Ho raccolto – con molto piacere e un pizzico di orgoglio – l’invito di Francesco Tapinassi e Nicola Zoppi e ho dato un piccolissimo contributo al loro nuovo libro. Si chiama Web Marketing delle recensioni – Guida di sopravvivenza a TripAdvisor & co per albergatori e ristoratori*. È edito da Apogeo ed è da poco disponibile in libreria o sugli store online. Un libro molto utile per chi lavora nel mondo della ristorazione e dell’ospitalità, ma che andrebbe letto anche da chi ha una attività che vede alcuni suoi aspetti importanti trovare spazi di manovra in rete.
Ho scritto così un breve passaggio sul senso della parola scritta e sul paradosso che viviamo oggi: siamo sommersi da parole, ma forse non ci capiamo. Questo paradosso esplode quando siamo costretti, per nostra esclusiva scelta, a leggere una recensione su TripAdvisor & co. La riflessione, a mio modo di vedere le cose, però va oltre il mondo delle recensioni online e riflette un po’ i tempi che viviamo: in passato ci capivamo meglio? Probabilmente no e per fortuna indietro non si torna. Bisogna solo imparare a leggere e scrivere il presente.
Il senso della parola scritta, pag. 98.
Abbiamo tutti dentro un mondo di cose; ciascuno un suo mondo di cose! E come possiamo intenderci, signore, se nelle parole ch’io dico metto il senso e il valore delle cose come sono dentro di me; mentre chi le ascolta, inevitabilmente le assume col senso e col valore che hanno per sè, del mondo com’egli l’ha dentro? Crediamo d’intenderci; non c’intendiamo mai!
Luigi Pirandello, Sei personaggi in cerca d’autore.
Con l’esplosione della “parola scritta” ovvero il moltiplicarsi di “scritture orali” per merito della nascita prima e dello sviluppo poi dei media digitali si pone un problema non da poco che riguarda il modo in cui comunichiamo oggi: riusciamo a capire ciò che gli altri vogliono dirci e riusciamo a farci capire?

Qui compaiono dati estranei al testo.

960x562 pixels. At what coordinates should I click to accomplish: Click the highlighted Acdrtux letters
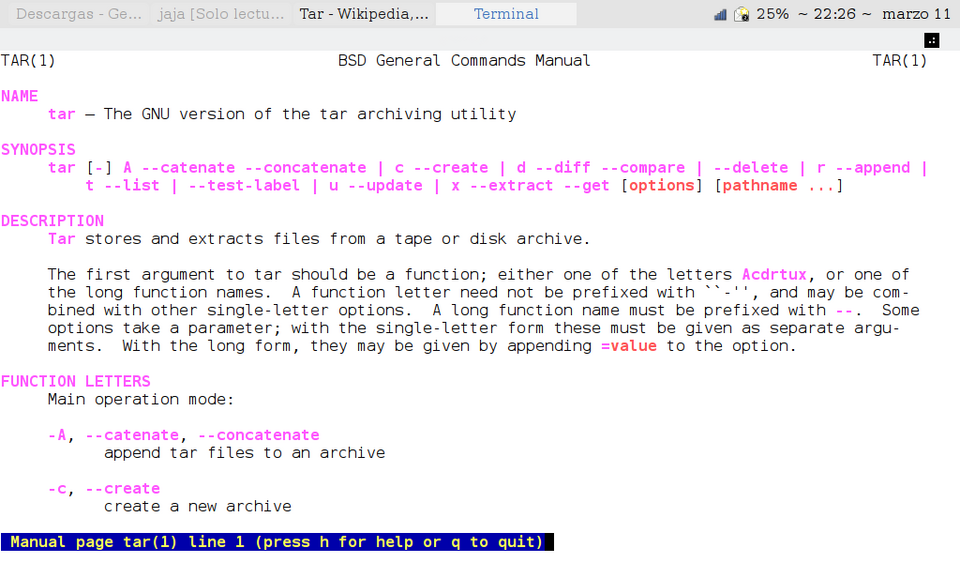(774, 274)
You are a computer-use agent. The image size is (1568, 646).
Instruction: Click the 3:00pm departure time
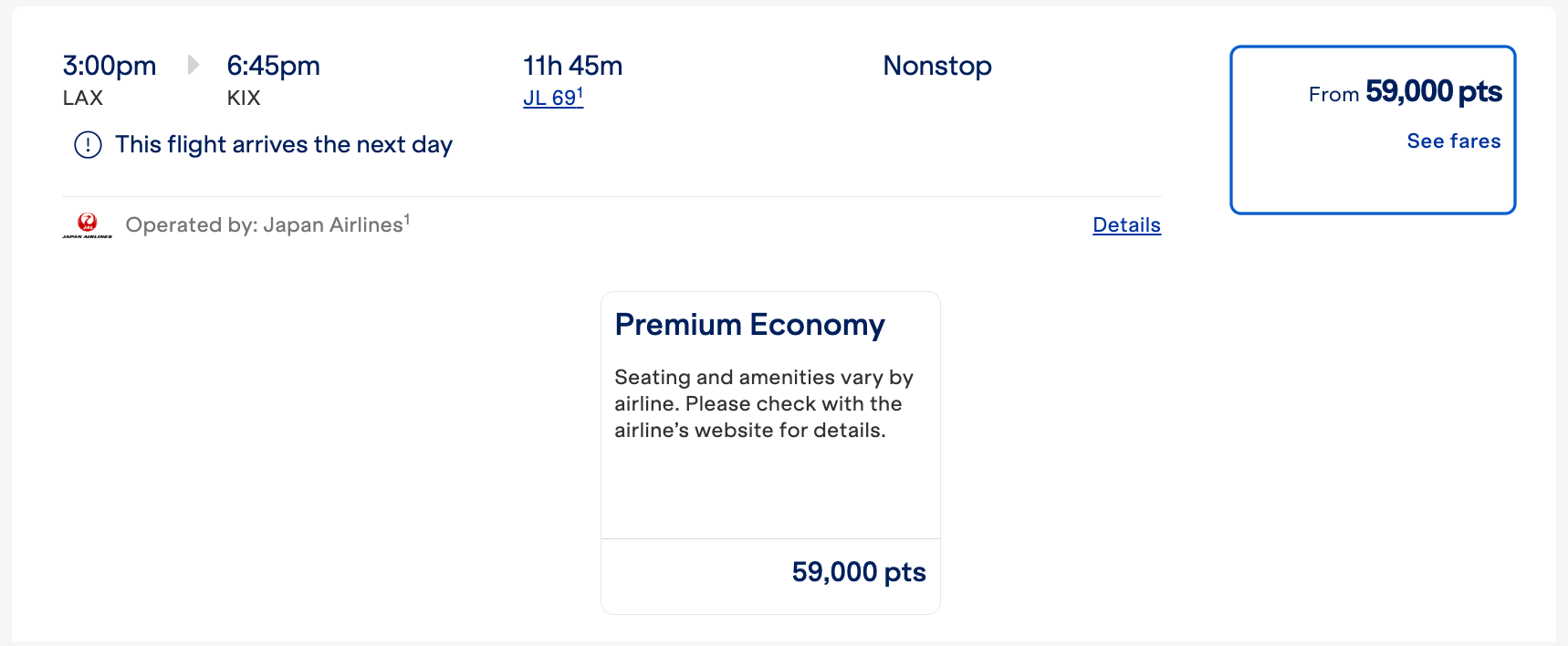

La domanda può presentare vari aspetti, alcuni anche filosofici, ma se rimaniamo con i piedi per terra e ci interroghiamo nello specifico: siamo sempre in grado di capire il messaggio della trentacinquesima email della giornata, il messaggio su WhatsApp nella chat di gruppo per decidere cosa regalare a un amico? Il tono dello status su Facebook? E quello su Twitter? E siamo sempre sicuri che gli altri capiscano noi?
Spesso no e infatti ricorriamo sempre più alle faccine per connotare emotivamente quel che diciamo. Per cercare di non essere fraintesi, per essere sicuri che stiamo scherzando, che siamo ironici o tristi, che ridiamo.
Qualche segnale d’allarme arriva quotidianamente quando via email, per esempio, chiediamo al collega o ad un cliente, una cosa o più cose e non ci viene data la risposta su una parte. Ignorata volontariamente nella migliore delle ipotesi.
Questi fenomeni non sono suffragati da dati statistici, non potrebbero esserlo. Ma fermiamoci un secondo: vi è capitato mai qualcosa di simile a quello descritto sopra? Molto probabilmente sì se quotidianamente siete esposti a una comunicazione “scritta-orale”, ovvero ad una scrittura parlata ogni giorno sui media sociali.
Ora trasportiamo questo scenario nel mondo delle recensioni, ovvero nel mondo dove ognuno di noi esprime un parere su una esperienza di cui è stato fruitore. In generale siamo nel terreno del soggettivo. In un futuro imminente le recensioni saranno molto probabilmente video (o solo audio), ma la sostanza delle cose non cambierà.
“Abbiamo tutti dentro un mondo di cose” diceva Pirandello e questo influisce sempre e sempre lo farà sul nostro modo di “scrivere” e “leggere” le recensioni come accade per il resto del mondo che ci circonda.